DIRECTIONS »
What you return should match the data below exactly, with no pictures in it.

··· SUPPLIED ENTRIES

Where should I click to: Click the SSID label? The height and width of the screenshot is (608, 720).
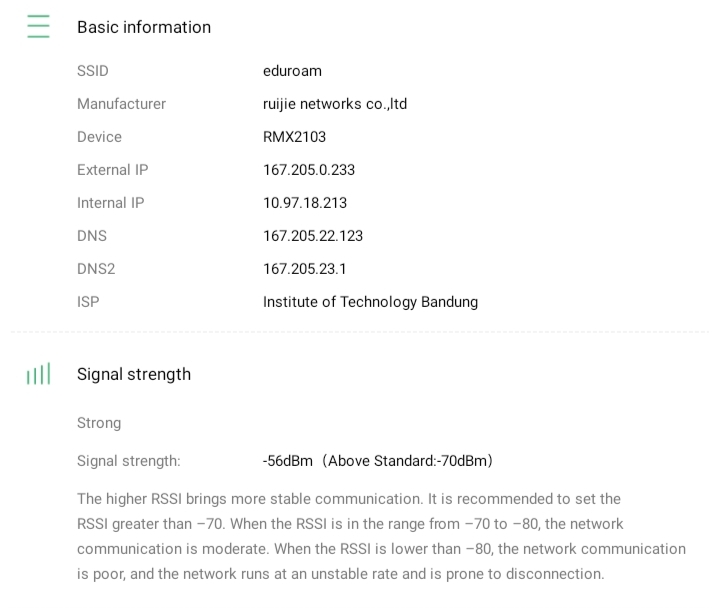coord(93,71)
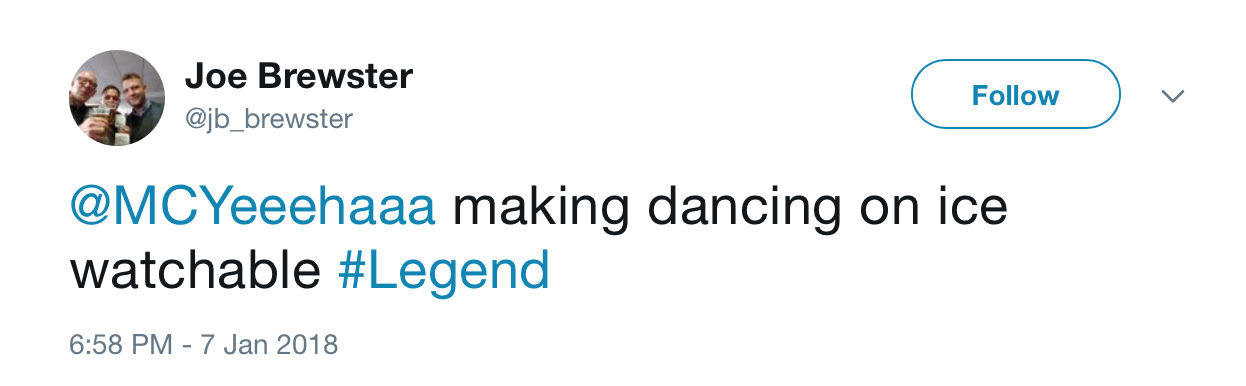The image size is (1246, 386).
Task: Open the @MCYeeehaaa mention link
Action: pos(252,208)
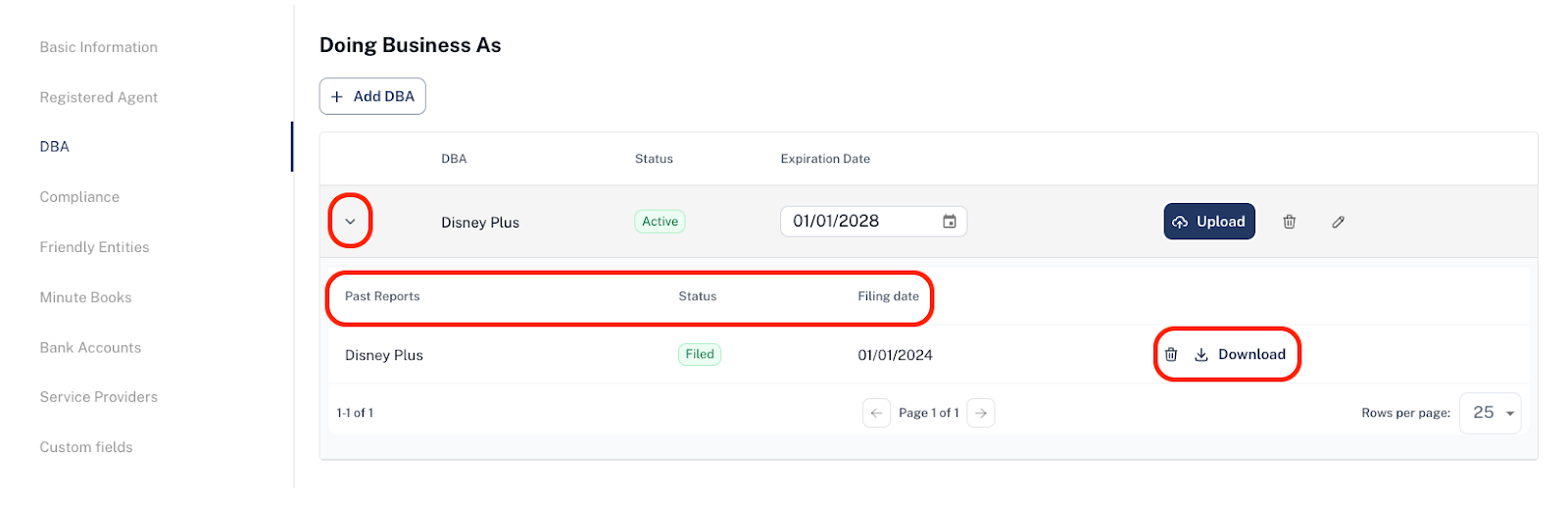Navigate to Bank Accounts
Screen dimensions: 1568x510
point(90,347)
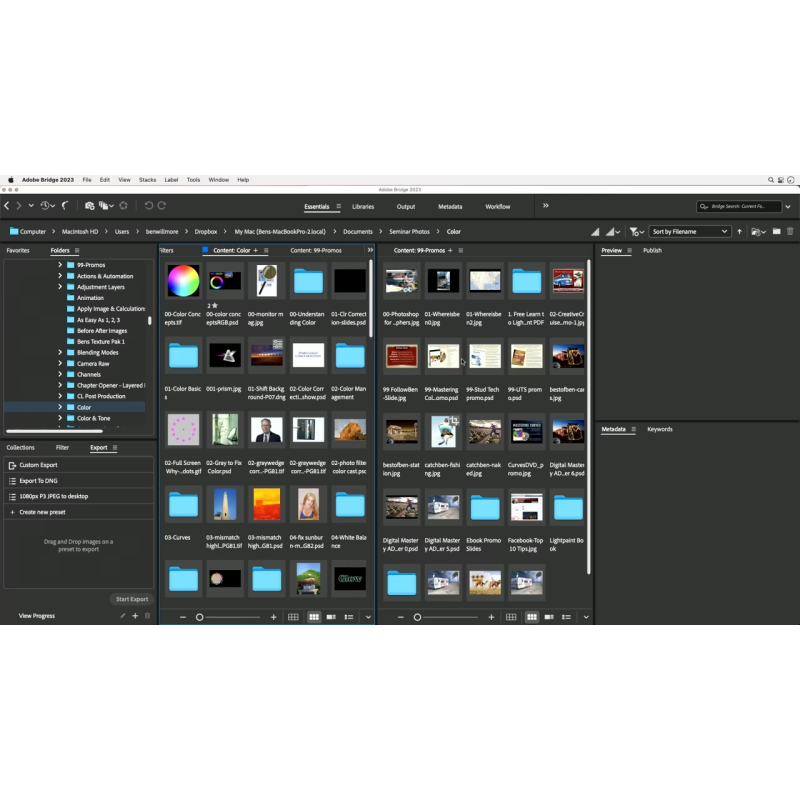The height and width of the screenshot is (800, 800).
Task: Lock thumbnail grid in Color content panel
Action: tap(293, 617)
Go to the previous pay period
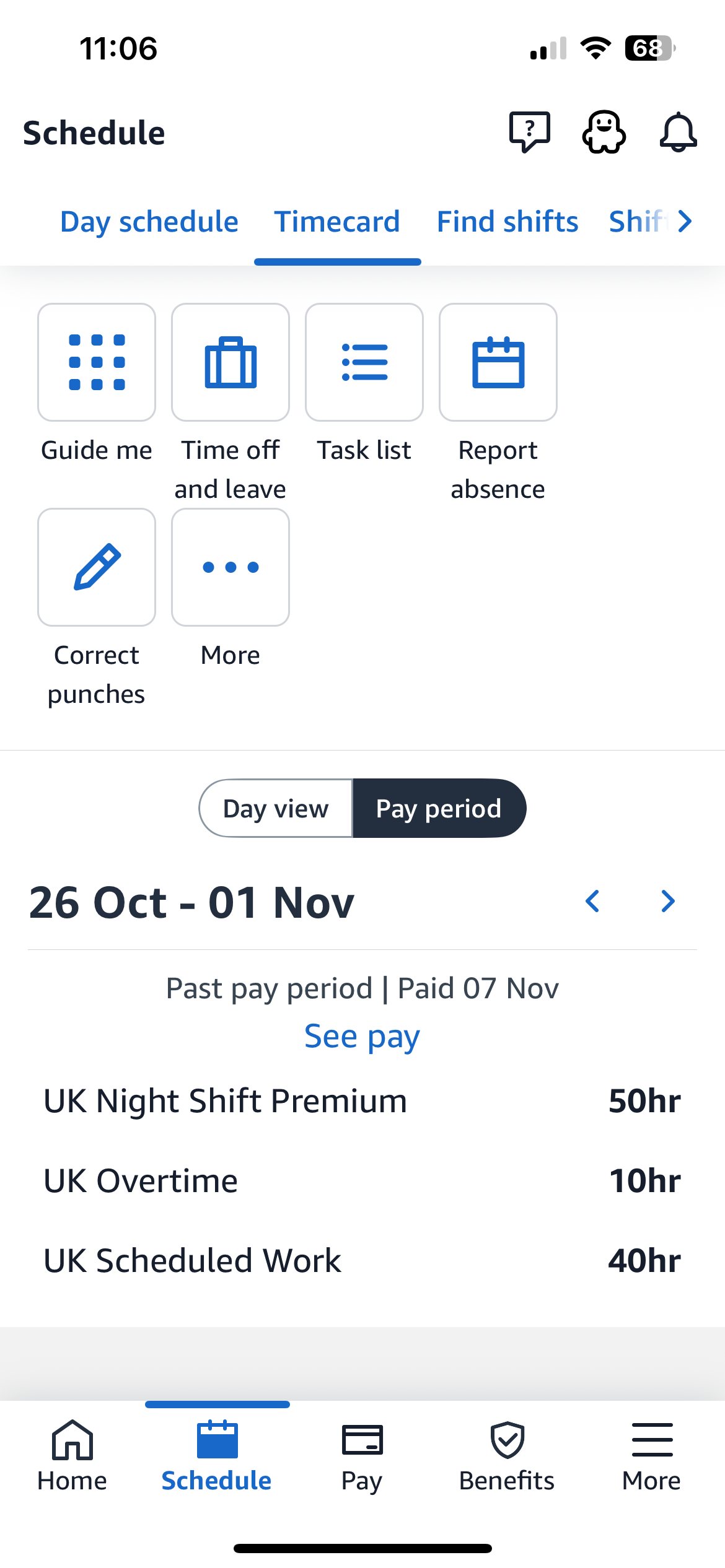The width and height of the screenshot is (725, 1568). 592,901
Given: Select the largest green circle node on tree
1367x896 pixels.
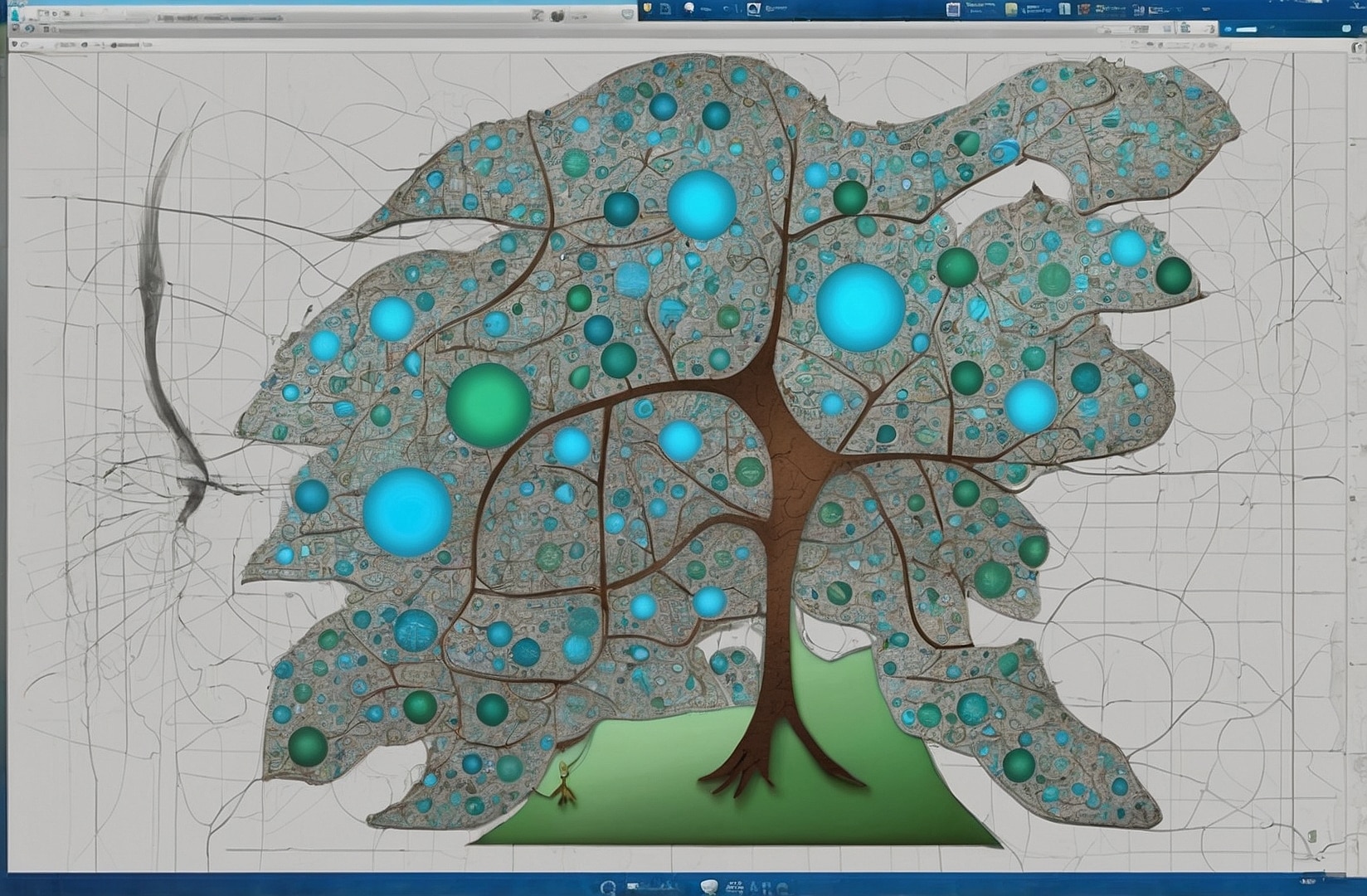Looking at the screenshot, I should (488, 402).
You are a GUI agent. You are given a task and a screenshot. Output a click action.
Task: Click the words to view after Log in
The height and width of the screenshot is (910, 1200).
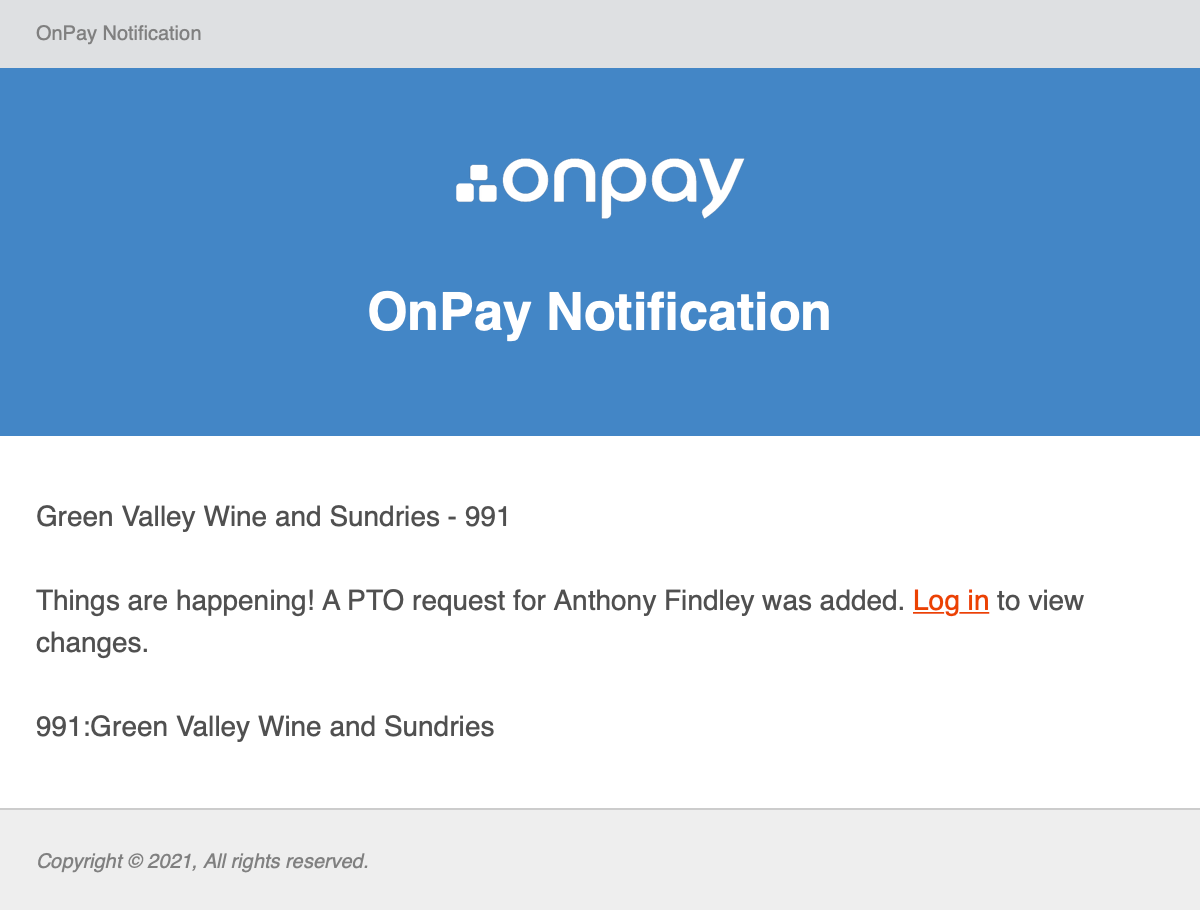(1040, 600)
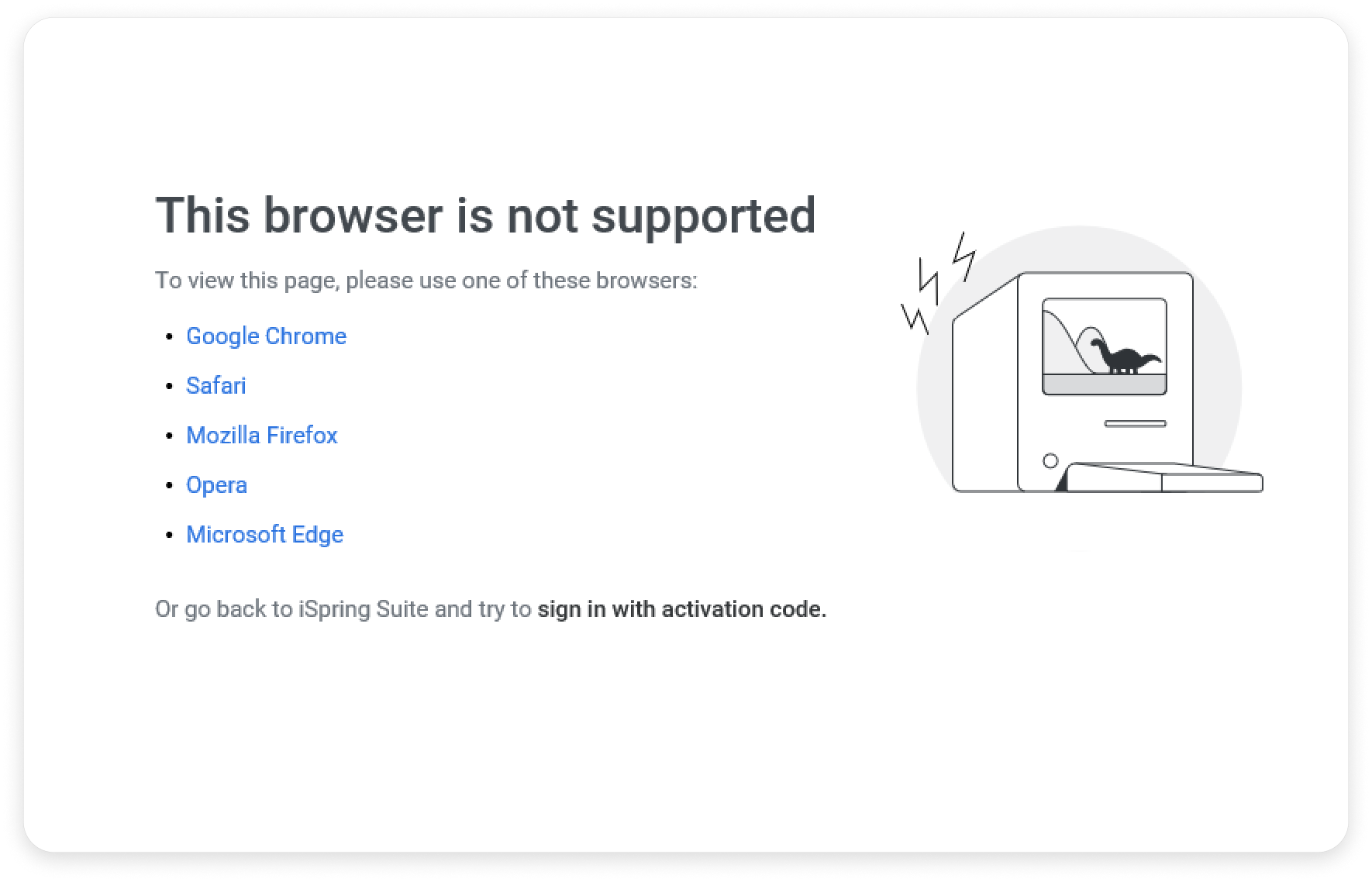
Task: Click the floppy disk slot on the computer
Action: pos(1135,424)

······

RESULT OF THE TASK »
Where should I click to: Click the SSID label? The height and width of the screenshot is (608, 720).
coord(93,71)
The image size is (1246, 386).
Task: Open the @MCYeeehaaa mention link
Action: pos(252,208)
Navigate to Bank Accounts
Screen dimensions: 1568x510
point(90,347)
The height and width of the screenshot is (800, 800).
Task: Lock thumbnail grid in Color content panel
Action: tap(293, 617)
Go to the previous pay period
The width and height of the screenshot is (725, 1568). 592,901
Given: Select the largest green circle node on tree
1367x896 pixels.
Looking at the screenshot, I should (488, 402).
You are a GUI agent. You are given a task and a screenshot. Output a click action.
Task: Click the words to view after Log in
The height and width of the screenshot is (910, 1200).
(1040, 600)
Task: Click the floppy disk slot on the computer
Action: pos(1135,424)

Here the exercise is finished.